El TEDH diferencia, por tanto, las expulsiones de un grupo como tal, que serían las indiferenciadas o colectivas en sentido propio, de las meramente plurales, en que pueden estar implicados varios extranjeros, pero en las cuales la Administración no decide expulsarlos por un rasgo o motivo común e indiferenciado, sino que tramita expedientes individuales donde se examina de forma razonable y objetivas la situación singular de cada uno.

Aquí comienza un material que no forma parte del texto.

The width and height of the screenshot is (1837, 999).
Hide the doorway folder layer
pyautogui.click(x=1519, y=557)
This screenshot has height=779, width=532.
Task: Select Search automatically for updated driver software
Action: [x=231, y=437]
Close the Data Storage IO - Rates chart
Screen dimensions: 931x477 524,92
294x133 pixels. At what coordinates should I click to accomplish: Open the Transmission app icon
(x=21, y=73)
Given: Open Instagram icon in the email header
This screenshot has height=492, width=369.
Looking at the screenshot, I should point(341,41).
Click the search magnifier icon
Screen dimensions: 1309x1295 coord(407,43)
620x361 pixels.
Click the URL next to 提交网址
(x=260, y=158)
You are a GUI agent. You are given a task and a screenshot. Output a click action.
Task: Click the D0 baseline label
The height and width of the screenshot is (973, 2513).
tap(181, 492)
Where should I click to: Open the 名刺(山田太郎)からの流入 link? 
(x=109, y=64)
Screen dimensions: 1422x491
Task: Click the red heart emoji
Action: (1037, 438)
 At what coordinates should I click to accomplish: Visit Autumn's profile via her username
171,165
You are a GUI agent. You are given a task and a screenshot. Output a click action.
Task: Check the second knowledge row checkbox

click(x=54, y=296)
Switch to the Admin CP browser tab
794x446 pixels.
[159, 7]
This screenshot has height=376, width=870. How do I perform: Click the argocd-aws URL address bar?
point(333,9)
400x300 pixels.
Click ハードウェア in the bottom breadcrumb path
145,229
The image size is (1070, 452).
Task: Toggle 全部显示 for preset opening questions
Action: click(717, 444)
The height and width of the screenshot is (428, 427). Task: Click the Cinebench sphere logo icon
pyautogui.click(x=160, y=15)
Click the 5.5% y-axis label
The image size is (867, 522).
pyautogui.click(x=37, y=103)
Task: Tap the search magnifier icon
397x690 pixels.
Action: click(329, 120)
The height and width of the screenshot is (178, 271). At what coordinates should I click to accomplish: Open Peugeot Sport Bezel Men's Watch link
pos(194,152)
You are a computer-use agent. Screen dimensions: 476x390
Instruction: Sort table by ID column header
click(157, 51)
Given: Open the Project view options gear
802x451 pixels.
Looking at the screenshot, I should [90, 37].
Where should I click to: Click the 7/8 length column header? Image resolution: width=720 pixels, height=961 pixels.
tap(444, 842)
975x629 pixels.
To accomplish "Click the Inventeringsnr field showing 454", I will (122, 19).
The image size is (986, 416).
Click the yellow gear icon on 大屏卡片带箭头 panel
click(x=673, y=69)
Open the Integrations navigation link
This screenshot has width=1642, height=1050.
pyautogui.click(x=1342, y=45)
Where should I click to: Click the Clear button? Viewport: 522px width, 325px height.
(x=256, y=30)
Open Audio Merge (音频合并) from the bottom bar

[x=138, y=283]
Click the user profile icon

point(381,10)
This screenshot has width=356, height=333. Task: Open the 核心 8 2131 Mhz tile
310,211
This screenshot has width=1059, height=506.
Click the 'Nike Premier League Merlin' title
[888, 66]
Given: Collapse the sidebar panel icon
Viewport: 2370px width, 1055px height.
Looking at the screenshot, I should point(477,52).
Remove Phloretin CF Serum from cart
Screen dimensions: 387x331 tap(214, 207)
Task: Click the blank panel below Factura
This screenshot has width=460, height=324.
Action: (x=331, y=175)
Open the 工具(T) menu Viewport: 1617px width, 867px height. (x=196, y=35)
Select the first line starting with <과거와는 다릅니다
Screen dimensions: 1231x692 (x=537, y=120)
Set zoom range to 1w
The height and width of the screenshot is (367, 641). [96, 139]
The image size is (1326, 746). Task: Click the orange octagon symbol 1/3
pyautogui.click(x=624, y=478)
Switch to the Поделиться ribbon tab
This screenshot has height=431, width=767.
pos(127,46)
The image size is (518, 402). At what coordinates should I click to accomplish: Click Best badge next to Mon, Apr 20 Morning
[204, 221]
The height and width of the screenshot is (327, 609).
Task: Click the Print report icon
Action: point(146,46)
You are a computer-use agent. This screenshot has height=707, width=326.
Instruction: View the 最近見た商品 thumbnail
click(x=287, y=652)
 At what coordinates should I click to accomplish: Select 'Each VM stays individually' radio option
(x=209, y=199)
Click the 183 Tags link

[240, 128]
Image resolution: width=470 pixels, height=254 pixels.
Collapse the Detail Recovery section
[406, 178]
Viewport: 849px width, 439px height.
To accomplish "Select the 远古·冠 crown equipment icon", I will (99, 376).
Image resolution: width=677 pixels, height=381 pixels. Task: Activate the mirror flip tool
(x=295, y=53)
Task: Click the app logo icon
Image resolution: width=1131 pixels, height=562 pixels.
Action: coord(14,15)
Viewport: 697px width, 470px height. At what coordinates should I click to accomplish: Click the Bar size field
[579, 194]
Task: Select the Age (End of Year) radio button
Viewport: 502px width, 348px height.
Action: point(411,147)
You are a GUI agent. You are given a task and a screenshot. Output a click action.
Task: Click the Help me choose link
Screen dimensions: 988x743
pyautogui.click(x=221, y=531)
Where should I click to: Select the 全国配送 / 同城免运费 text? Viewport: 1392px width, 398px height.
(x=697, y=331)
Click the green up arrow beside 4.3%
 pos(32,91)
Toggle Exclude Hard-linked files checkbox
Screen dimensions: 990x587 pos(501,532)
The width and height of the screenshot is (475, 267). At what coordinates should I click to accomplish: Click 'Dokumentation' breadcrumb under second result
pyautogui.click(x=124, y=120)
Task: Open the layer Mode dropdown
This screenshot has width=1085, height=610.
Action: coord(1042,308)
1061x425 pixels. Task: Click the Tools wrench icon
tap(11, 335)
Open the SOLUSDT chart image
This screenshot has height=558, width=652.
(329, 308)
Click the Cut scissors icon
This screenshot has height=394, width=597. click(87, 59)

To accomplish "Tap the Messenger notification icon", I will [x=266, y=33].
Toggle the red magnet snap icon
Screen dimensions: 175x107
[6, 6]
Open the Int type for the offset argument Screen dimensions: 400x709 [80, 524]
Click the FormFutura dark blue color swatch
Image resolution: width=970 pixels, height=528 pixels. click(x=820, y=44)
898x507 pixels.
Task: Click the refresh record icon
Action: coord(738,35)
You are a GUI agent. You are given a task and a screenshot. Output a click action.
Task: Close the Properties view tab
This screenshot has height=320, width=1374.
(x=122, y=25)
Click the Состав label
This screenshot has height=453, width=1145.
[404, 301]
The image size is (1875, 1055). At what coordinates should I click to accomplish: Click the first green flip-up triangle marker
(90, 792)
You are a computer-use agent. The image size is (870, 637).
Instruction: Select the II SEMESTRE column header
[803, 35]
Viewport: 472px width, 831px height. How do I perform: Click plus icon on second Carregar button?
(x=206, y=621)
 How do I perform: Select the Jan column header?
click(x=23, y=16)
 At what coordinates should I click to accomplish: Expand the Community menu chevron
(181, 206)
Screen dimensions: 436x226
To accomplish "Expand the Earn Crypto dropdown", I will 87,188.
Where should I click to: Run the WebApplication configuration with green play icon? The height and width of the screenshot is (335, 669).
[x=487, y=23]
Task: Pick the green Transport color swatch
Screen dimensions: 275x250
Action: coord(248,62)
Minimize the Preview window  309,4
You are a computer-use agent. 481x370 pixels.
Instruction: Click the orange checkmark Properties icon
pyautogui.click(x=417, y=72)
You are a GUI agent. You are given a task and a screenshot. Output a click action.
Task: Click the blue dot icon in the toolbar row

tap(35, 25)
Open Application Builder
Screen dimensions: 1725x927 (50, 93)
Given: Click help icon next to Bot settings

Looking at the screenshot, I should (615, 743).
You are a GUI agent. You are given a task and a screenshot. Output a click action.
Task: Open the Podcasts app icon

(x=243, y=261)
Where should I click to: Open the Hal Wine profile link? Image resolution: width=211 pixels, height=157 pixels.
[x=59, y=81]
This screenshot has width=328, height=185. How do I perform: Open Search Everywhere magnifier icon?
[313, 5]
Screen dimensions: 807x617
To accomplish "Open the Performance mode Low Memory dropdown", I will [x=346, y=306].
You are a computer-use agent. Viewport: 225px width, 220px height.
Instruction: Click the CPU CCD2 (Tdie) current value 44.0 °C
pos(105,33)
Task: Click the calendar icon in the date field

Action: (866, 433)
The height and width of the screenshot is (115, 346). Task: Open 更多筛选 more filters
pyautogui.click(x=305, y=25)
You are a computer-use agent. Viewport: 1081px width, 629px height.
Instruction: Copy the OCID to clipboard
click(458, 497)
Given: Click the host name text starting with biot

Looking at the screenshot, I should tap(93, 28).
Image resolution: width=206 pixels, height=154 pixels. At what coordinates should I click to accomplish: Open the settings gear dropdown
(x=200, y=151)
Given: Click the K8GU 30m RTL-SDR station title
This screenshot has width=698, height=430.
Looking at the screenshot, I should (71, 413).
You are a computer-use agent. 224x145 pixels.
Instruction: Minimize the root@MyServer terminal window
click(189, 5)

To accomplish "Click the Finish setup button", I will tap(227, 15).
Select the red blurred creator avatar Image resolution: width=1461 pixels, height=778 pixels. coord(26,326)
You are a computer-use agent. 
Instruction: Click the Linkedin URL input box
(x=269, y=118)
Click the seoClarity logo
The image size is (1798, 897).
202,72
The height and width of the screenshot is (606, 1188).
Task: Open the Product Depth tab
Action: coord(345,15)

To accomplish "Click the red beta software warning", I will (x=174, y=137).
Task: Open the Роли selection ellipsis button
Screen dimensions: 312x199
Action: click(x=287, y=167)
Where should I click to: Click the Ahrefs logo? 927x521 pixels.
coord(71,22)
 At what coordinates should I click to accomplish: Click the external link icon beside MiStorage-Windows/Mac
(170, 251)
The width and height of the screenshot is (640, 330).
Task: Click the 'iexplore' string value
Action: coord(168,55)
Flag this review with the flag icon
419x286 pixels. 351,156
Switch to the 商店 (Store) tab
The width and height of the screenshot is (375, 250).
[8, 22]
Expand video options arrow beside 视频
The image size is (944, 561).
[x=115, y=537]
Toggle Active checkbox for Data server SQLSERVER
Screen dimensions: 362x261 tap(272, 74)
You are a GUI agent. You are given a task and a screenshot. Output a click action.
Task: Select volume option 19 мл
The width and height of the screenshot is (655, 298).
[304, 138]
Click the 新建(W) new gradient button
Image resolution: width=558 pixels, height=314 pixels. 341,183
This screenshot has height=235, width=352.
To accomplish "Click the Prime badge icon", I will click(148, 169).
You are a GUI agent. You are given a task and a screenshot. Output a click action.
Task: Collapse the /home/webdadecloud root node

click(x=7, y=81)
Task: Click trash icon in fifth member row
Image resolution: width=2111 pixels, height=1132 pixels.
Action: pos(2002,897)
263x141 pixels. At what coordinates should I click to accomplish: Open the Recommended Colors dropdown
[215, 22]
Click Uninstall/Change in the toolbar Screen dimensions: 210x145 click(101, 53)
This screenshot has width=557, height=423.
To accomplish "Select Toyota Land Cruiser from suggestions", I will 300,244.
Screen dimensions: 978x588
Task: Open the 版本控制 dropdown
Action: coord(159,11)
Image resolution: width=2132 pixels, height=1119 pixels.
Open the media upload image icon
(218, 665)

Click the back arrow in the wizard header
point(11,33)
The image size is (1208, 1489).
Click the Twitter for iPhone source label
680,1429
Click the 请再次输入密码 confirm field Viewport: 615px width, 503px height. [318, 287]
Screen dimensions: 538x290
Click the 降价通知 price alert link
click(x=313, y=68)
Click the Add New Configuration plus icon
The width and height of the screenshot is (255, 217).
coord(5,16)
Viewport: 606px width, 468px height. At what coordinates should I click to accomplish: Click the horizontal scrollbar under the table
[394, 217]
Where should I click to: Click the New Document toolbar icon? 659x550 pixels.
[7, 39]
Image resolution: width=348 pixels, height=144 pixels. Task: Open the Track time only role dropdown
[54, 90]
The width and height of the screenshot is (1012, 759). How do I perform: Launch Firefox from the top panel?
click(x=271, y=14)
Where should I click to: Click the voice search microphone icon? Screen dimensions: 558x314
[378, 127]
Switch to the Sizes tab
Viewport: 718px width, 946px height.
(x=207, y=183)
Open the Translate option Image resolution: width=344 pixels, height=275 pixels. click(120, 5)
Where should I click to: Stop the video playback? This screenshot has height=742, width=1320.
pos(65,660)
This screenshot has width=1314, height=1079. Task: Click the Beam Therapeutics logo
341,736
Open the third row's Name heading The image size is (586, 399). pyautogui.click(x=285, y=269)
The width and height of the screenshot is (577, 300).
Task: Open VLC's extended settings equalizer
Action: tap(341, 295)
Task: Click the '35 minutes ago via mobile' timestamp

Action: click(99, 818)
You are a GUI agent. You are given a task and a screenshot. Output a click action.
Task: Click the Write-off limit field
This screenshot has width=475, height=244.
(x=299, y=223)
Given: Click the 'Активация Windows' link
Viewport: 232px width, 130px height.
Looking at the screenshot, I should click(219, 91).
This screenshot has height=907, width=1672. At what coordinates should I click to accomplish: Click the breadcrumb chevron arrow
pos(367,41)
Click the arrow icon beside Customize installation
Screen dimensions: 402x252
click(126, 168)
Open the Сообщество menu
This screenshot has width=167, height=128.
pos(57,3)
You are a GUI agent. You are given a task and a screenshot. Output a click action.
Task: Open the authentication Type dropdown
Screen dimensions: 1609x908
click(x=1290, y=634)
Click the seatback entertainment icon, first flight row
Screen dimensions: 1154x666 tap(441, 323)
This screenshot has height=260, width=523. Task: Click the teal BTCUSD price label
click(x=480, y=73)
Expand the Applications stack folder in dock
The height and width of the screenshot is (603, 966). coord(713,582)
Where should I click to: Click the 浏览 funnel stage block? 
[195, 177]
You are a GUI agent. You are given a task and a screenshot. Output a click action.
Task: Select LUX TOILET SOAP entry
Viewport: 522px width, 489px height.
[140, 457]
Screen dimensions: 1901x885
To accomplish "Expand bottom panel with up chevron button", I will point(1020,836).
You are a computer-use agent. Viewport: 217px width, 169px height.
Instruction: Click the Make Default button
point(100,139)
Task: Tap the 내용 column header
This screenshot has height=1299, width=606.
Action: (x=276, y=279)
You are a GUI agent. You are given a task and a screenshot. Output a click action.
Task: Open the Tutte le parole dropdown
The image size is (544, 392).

En este sentido también la Corte Interamericana de Derechos Humanos (medidas provisionales adoptadas en 2000 y 2001 en el caso de la expulsión masiva de haitianos por la República Dominicana).

Al caso de autos el recurrente tuvo asistencia Letrada individual en sede administrativa, oportunidad de efectuar alegaciones como así consta en el expediente al recurrir en alzada, por lo que no puede sino desestimarse el motivo, pues en definitiva lo que ha tenido lugar son varias expulsiones individuales.

SÉPTIMO.- La desestimación del recurso de apelación determina que proceda la imposición de costas, si las hubiera dada la ausencia de oposición, a la parte apelante, si bien con el límite de 200 euros ( art. 139.2 y 3 Ley 29/98).

Fallo

Por todo lo expuesto, en nombre del Rey, por la autoridad que le confiere la Constitución, esta Sala ha decidido:

PRIMERO.-Desestimar el presente recurso de apelación promovido en nombre de don Isidro, contra la sentencia nº 82/19, de 13 de marzo 2019, del Juzgado de lo Contencioso-Administrativo nº UNO de MÁLAGA, al PA 714/18.

SEGUNDO.-Imponer el pago de las costas esta segunda instancia, si las hubiera, a la parte apelante con el límite de 200 euros.

Notifíquese esta resolución a las partes haciéndoles saber que contra la misma cabe interponer, en su caso, recurso de casación ante la Sala de lo Contencioso Administrativo del Tribunal Supremo si pretende fundarse en infracción de normas de derecho estatal o de la Unión Europea que sean relevantes y determinantes del fallo impugnado o ante la Sala de lo Contencioso Administrativo del Tribunal Superior de Justicia de Andalucía, con la composición que determina el art. 86.3 de la Ley Jurisdiccional si el recurso se fundare en infracción de normas de derecho autonómico; recurso que habrá de prepararse ante esta Sala en el plazo de treinta días contados desde el siguiente a la notificación de la presente sentencia mediante escrito que reúna los requisitos expresados en el art. 89.2 del mismo Cuerpo Legal.

Remítase testimonio de la presente resolución al Juzgado de lo Contencioso-Administrativo de procedencia, para su ejecución.

Lo mandó la Sala y firman los Magistrados/a Ilmos/a. Sres/a. al encabezamiento reseñados.

PUBLICACIÓN.-Leída y publicada ha sido la anterior sentencia por el Ilmo. Sr. Magistrado Ponente, estando la Sala celebrando audiencia pública, lo que, como Letrada de la Administración de Justicia, certifico.